Van Daalen and her co-authors call for profound changes and bold solutions in the wake of the COVID-19 pandemic.
She told MNT that while the team was not surprised by the findings, they are not “something we should simply accept.”
“A ‘new default’ mode of diverse and intersectional governance is sorely needed to face future crises head-on and guide a healthy and equitable COVID-19 recovery,” the researchers write.
“Reaching a critical mass of women in leadership — even as [a] result of intentional selection or quotas — benefits governance processes through the disruption of groupthink, the introduction of novel viewpoints, a higher quality of monitoring and management, more effective risk management, and robust deliberation.”
— Kim van Daalen et al.
The team also highlights that countries with female leaderships have, so far, fared better during the pandemic than those with male leaders. They cite research, which has yet to undergo peer review, that analyzed the response to the pandemic in 35 countries.

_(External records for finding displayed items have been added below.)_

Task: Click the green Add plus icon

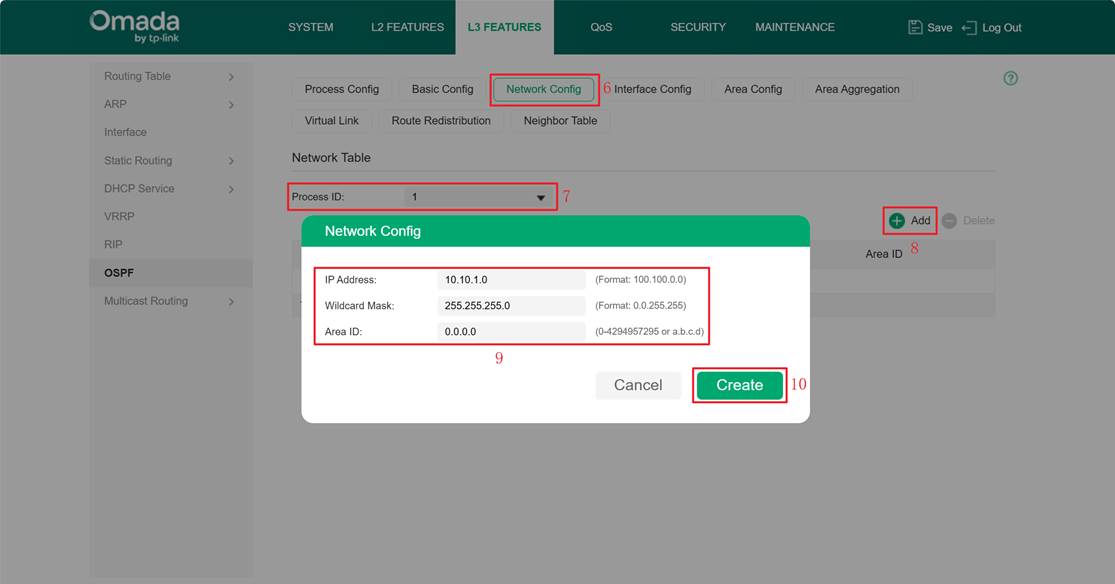Action: 897,220
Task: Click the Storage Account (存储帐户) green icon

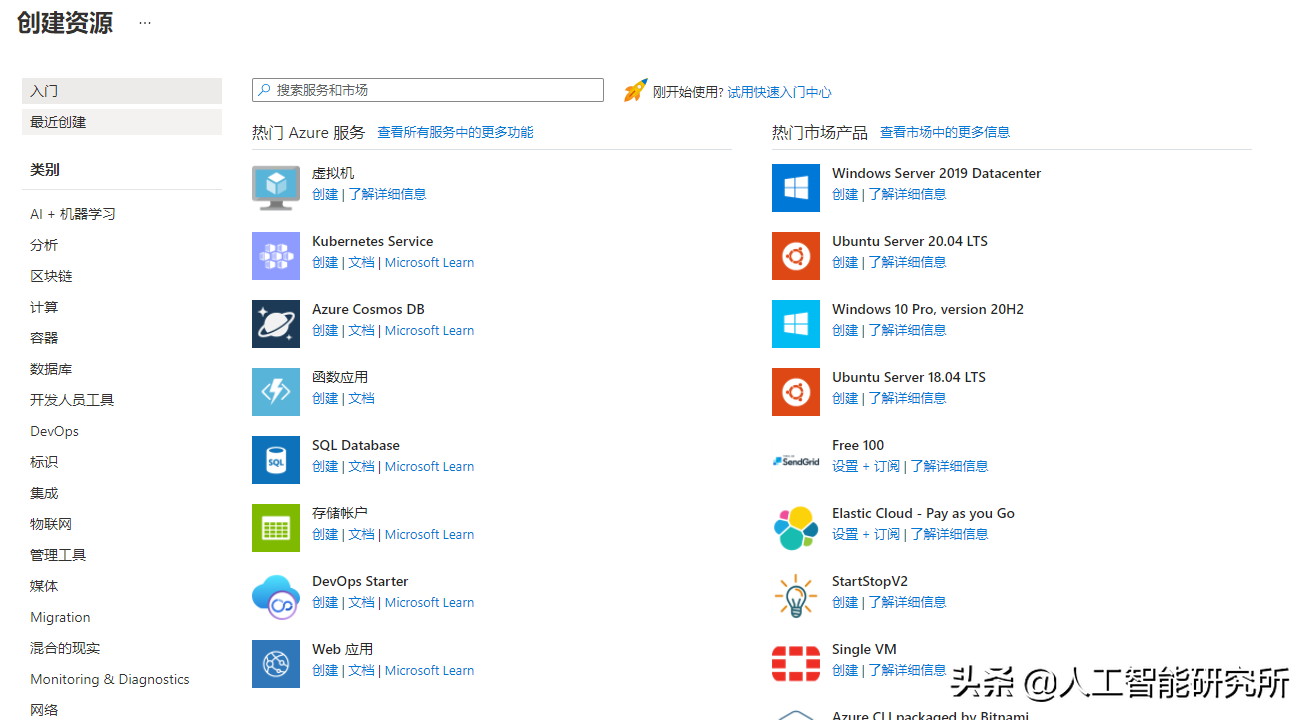Action: 276,528
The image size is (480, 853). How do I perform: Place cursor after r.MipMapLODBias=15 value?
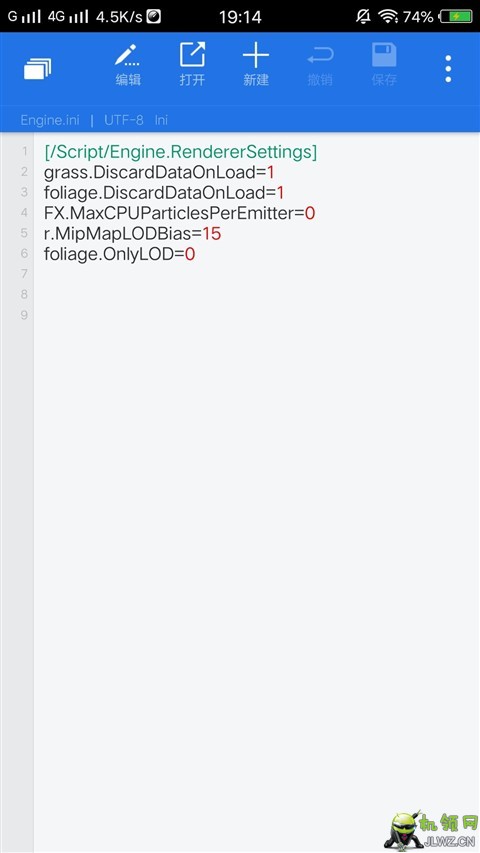(222, 234)

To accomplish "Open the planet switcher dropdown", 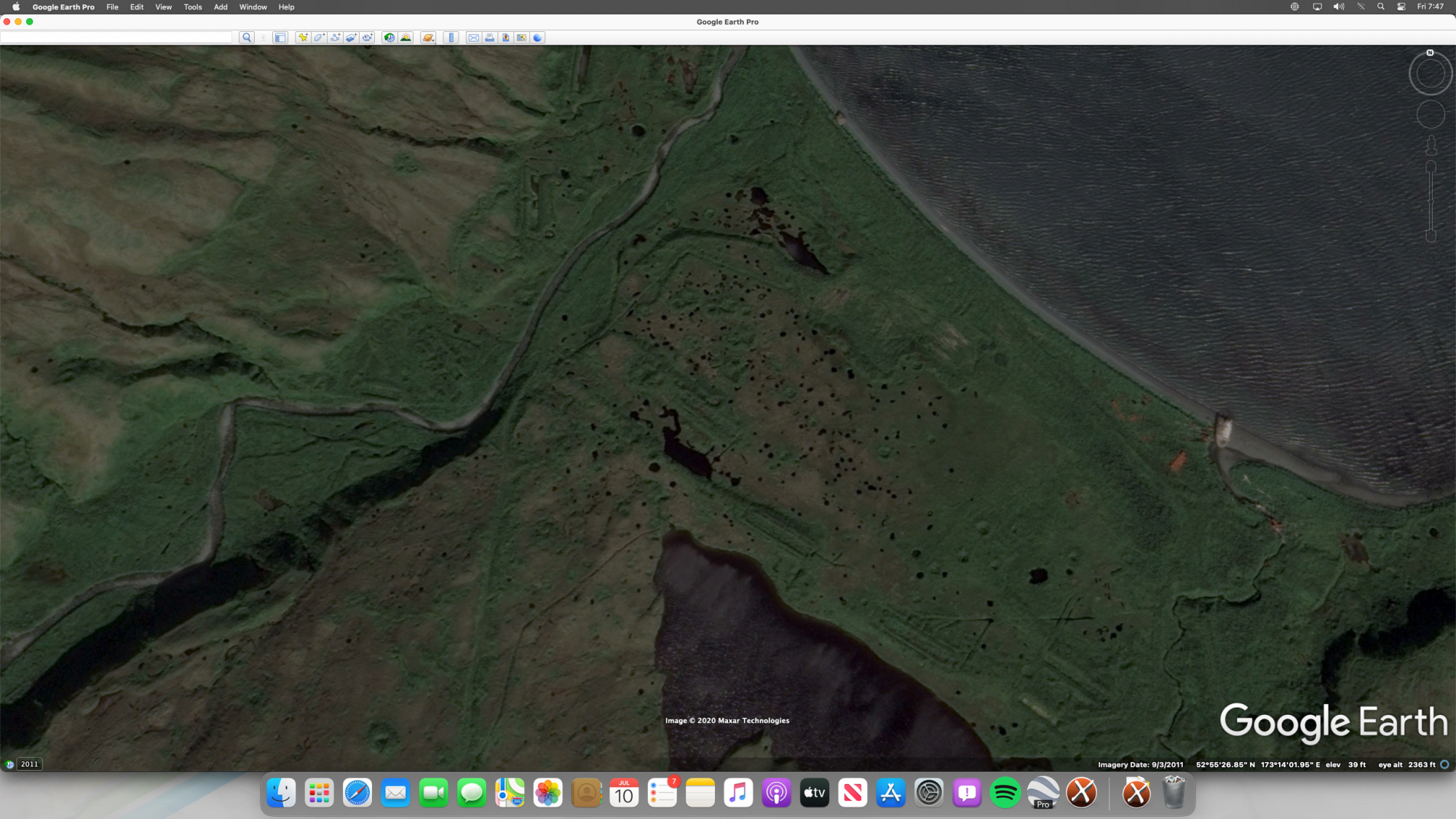I will point(429,38).
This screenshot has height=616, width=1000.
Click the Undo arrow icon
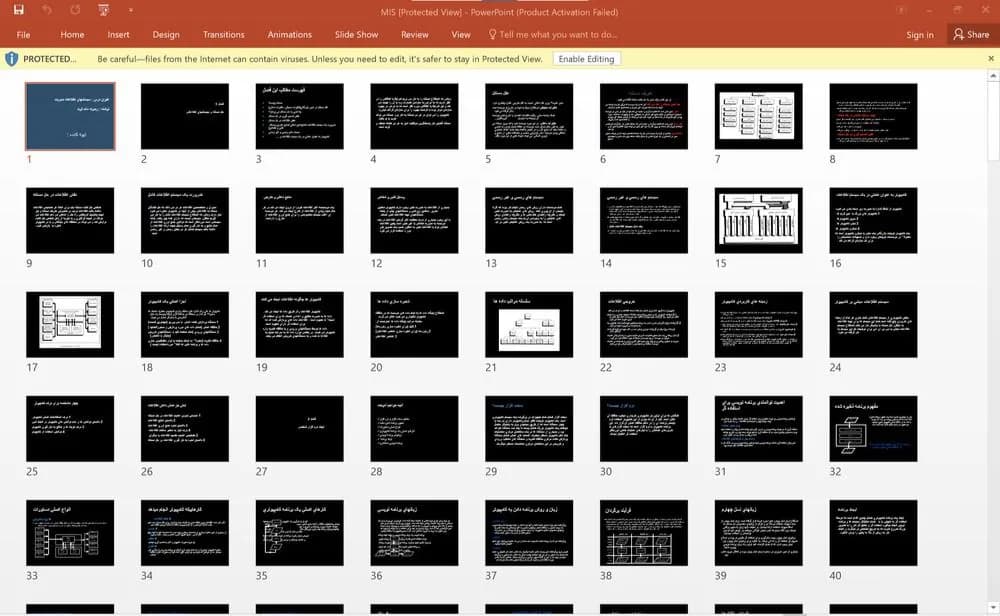pyautogui.click(x=47, y=10)

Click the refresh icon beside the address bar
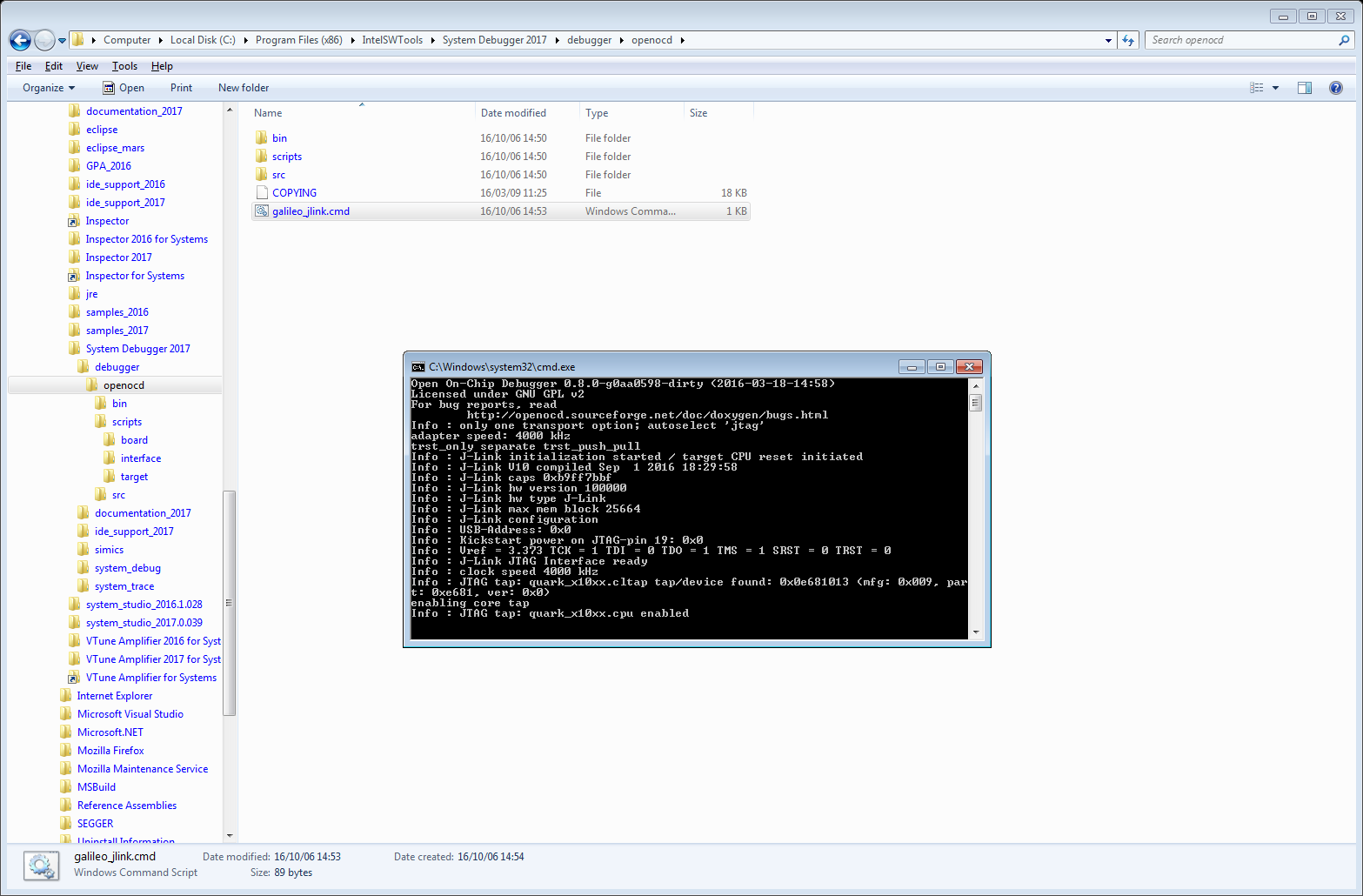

In countries with governments led by females, such as Taiwan and Iceland, the numbers of deaths have been considerably lower than those in countries led by males.
“Societies who elect female leaders may share a different set of values and perspectives, including gender equality, than more traditional societies,” they offer as an explanation. “Countries where women lead seem to have political institutions and cultures that have prepared for inclusive governance being practiced prior to COVID-19, influencing their COVID-19 response.”
This call for action goes beyond gender. “International and national task forces need to ensure diversity, particularly across gender, but also in terms of ethnic, racial, cultural, geographic and disability groups in decision making and expert advisory bodies,” the team suggests.
“Increasing representation and gender parity is a first step, but functional health systems require radical and systemic change that ensures gender-inclusive and intersectional practices are the norm — rather than the exception,” they continue.
Van Daalen and colleagues also call for transparency and clear communication in governance and decision making processes, two factors that are crucial in crisis situations.
“A future with resilient health systems depends on radical action to establish decision making groups that reflect the populations they represent, in the time of COVID-19 and beyond,” the authors conclude. “Leaving these voices unheard today sets a precedent for continued silence in the years to come.”
Van Daalen also told MNT that the team published their work in an open-access format to allow people across the globe to read it.
“We have written it in a language that hopefully is accessible to a wide audience, including policymakers, scientists, and academics,” she said. “Furthermore, if people have ideas on what else can be done with the data, they are more than welcome to reach out to us.”
“We want you to use this data to ask for greater transparency and gender balance in COVID-19 decision making in your local and national context,” van Daalen urged.